After thinking about it, he’d decided to keep Reanimate as his second option. Although a pack animal would be useful, he needed to make sure he could cast Health Harvest on all his wounds. No point getting the bison off him if his legs were so pulverized he couldn’t walk.
That meant shifting almost half a ton of dead weight off his legs, when he was already weak from vomiting and dehydration and the piece of wood sticking out of his stomach.
At first glance, he had nothing to work with, but mages are a curious breed of people. It was a truth known commonly through the queendom that mages - and necromancers in particular - love pockets. Any scrap of clothing was real estate ripe for a pocket, and it was said you could tell a mage was coming a mile away from the jingle and rattle of all his pocket crap when he walked.
Maybe that was why mages didn’t make very good thieves.
In any case, Jakub had pockets. Not as many as he’d hoped; he’d brought his necromancer robes and coat with him on the trip through Sun Toil, but they were stored in his case in one of the disappearing wagons.
Damn it. Not only had taking off his robes and coat robbed him of his necromancer look – rolled-up sleeves and sweat made him look more like a farmer than practitioner of dead magic – but most of these random pockets were sewn into those garments.
All he had now was his shirt and his trouser pockets, and Ben was currently making his trouser pockets inaccessible.
He had eight pockets sewn into his shirt. That sounded like a lot to most people. One breast pocket was standard. Maybe two; one on each breast.
Jakub had used every part of his shirt to make a pocket while still keeping it light, and it was honestly a feat of magic that the tailor he’d paid to do it had done so well. Then again…it was a feat of magic. The tailor was an artificer, adept at weaving harmless magic into ordinary things. Jakub was so thankful to him that he could have kissed the guy if he was here.

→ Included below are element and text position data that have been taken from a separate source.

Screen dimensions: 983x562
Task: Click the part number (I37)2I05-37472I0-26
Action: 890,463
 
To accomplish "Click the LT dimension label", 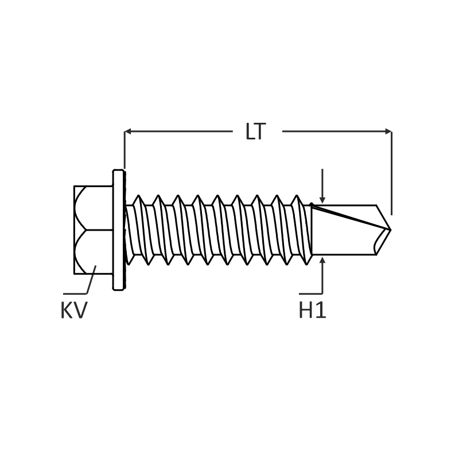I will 255,132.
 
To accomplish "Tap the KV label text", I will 73,310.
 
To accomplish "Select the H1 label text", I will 312,310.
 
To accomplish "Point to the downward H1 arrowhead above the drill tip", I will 323,199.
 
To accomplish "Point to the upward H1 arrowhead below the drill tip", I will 323,262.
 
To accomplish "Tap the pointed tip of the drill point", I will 390,230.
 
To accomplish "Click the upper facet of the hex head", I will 93,208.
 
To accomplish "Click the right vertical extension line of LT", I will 392,172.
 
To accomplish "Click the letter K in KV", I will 67,310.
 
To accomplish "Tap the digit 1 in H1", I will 321,310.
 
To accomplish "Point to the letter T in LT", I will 260,132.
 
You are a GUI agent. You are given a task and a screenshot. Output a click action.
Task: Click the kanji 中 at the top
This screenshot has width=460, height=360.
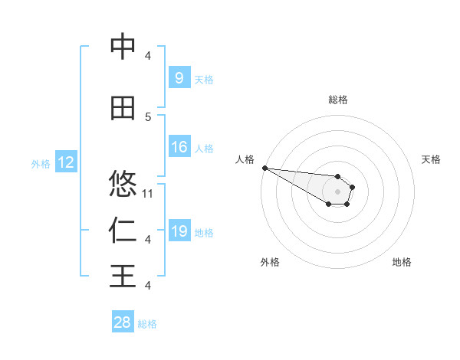(123, 47)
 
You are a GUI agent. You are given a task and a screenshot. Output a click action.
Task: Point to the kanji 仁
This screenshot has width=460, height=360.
(123, 230)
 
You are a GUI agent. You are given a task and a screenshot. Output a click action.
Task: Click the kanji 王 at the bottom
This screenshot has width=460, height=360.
(123, 276)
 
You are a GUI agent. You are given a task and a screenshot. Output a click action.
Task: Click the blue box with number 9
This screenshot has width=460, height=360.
(179, 78)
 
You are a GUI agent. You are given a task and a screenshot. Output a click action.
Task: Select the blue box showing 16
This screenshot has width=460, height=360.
(179, 147)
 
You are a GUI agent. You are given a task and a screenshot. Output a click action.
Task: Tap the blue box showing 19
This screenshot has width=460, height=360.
(179, 231)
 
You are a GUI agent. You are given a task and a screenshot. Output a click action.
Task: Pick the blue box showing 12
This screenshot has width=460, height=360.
(65, 162)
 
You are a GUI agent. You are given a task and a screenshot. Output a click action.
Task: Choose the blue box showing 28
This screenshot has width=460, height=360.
(123, 322)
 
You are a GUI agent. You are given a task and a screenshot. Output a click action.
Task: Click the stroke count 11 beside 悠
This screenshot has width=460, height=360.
(149, 193)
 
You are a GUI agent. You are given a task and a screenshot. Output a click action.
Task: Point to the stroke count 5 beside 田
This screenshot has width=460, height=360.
(149, 117)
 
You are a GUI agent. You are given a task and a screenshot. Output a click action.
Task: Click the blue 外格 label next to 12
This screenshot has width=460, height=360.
(41, 163)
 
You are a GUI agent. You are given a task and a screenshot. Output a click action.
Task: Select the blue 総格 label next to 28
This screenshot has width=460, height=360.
(147, 324)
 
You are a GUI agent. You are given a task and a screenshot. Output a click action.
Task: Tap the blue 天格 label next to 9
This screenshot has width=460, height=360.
(204, 79)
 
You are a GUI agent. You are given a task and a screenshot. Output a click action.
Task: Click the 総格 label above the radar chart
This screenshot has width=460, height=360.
(338, 100)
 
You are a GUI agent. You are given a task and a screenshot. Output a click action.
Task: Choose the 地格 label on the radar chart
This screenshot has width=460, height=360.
(402, 262)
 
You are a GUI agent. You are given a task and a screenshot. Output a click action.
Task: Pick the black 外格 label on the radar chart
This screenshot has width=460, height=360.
(270, 262)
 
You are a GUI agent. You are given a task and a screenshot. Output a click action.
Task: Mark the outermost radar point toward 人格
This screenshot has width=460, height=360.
(264, 168)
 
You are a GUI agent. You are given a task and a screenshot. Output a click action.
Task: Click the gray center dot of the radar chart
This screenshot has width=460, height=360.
(337, 191)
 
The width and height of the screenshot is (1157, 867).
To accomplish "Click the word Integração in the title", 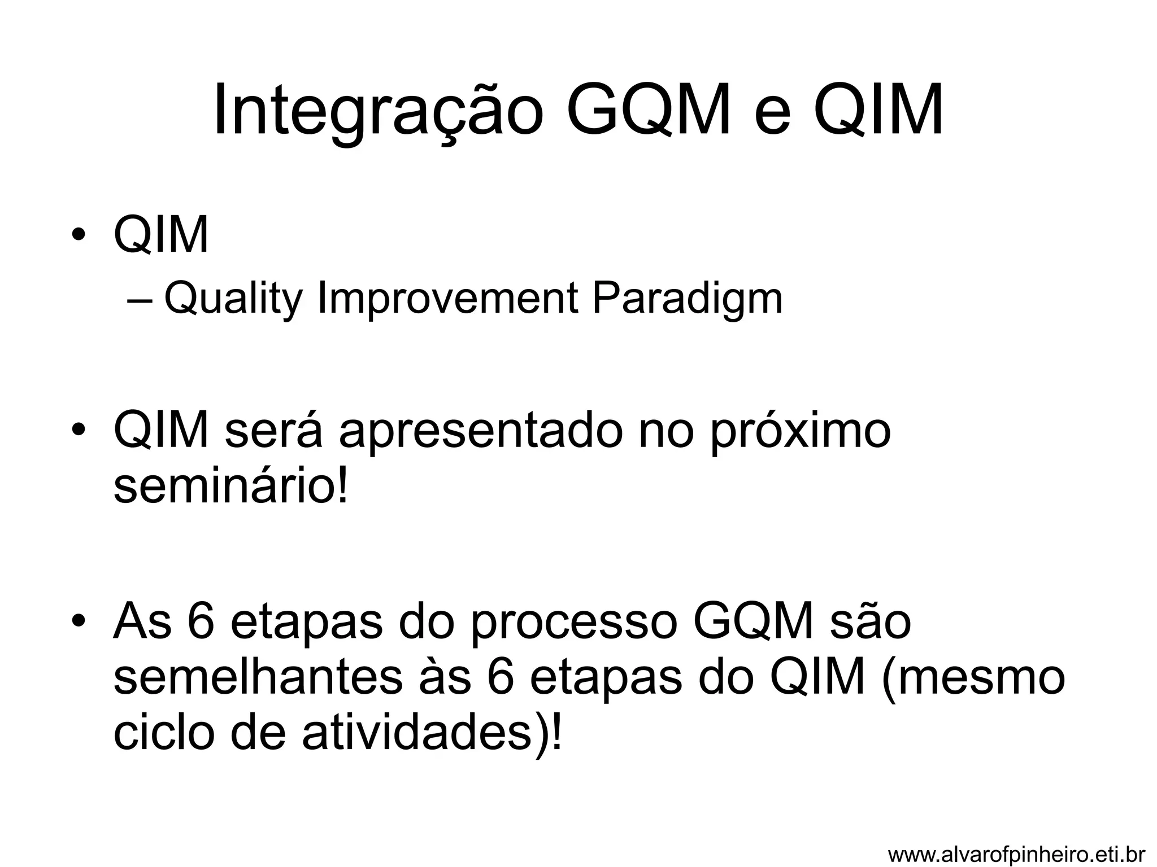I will pos(378,111).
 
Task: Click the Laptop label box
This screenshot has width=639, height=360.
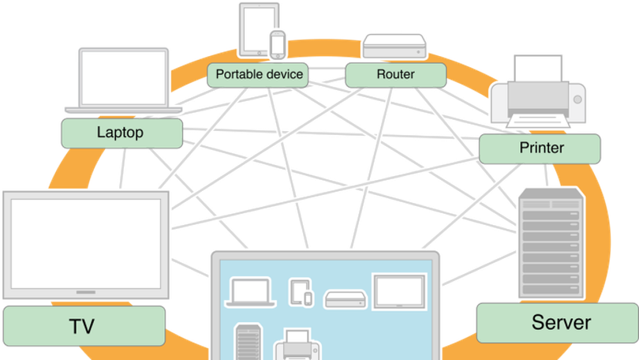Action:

He searched them now, emptying each pocket in turn. There was one on each breast, one on either side near his hips, and four sewn into the inside of the shirt. After unbuttoning his shirt and checking the inside pockets, he put all
his items on his now-naked chest and left his shirt unfastened.
Pressing a tattoo on his wrist, his glyphlines cataloged the items and displayed them as a list in front of him.
Inventory
Steel Twine
A coil of twine, barely thicker than thread. Flexible as normal thread, yet strengthened with steel.
Heat-Leave-Me Salve [5% full]
A yellow-colored cream in a metal tin. Just a thin application can protect skin from the sun
Iron Dagger
A hand-length dagger with an iron blade and wooden hilt
Iron Chest Key
A key from Jakub’s personal chest in his room at the academy
Tales of the Wind Caller
A short anthology of stories about Argus, The Wind Caller
Vagrant Blade
A magical sword that turns the holder into a vagrant. Repeated and prolonged uses can permanently alter a person’s appearance.
Bracelet of Rest
A magic bracelet that makes the user feel rested no matter how long it has been since sleeping. Wearing the bracelet builds up a sleep debt that must be paid when removed.
¼ Bottle Ames’ Firelick Liquor
Flint
Magnesium Flakes
10 gold coins
24 silver coins
103 bronze coins
Seeing his inventory didn’t fill him with rays of sunlight. Besides, he was sure to get more than enough sunlight unless he found a way out of the thousands of miles wide desert.
The only things that could help now were the steel twine and his dagger. With his twine he could tie part of it around the bison’s body and part around a tree, making a crude hoist. Easy! He just needed a tree. And the ability to stand up.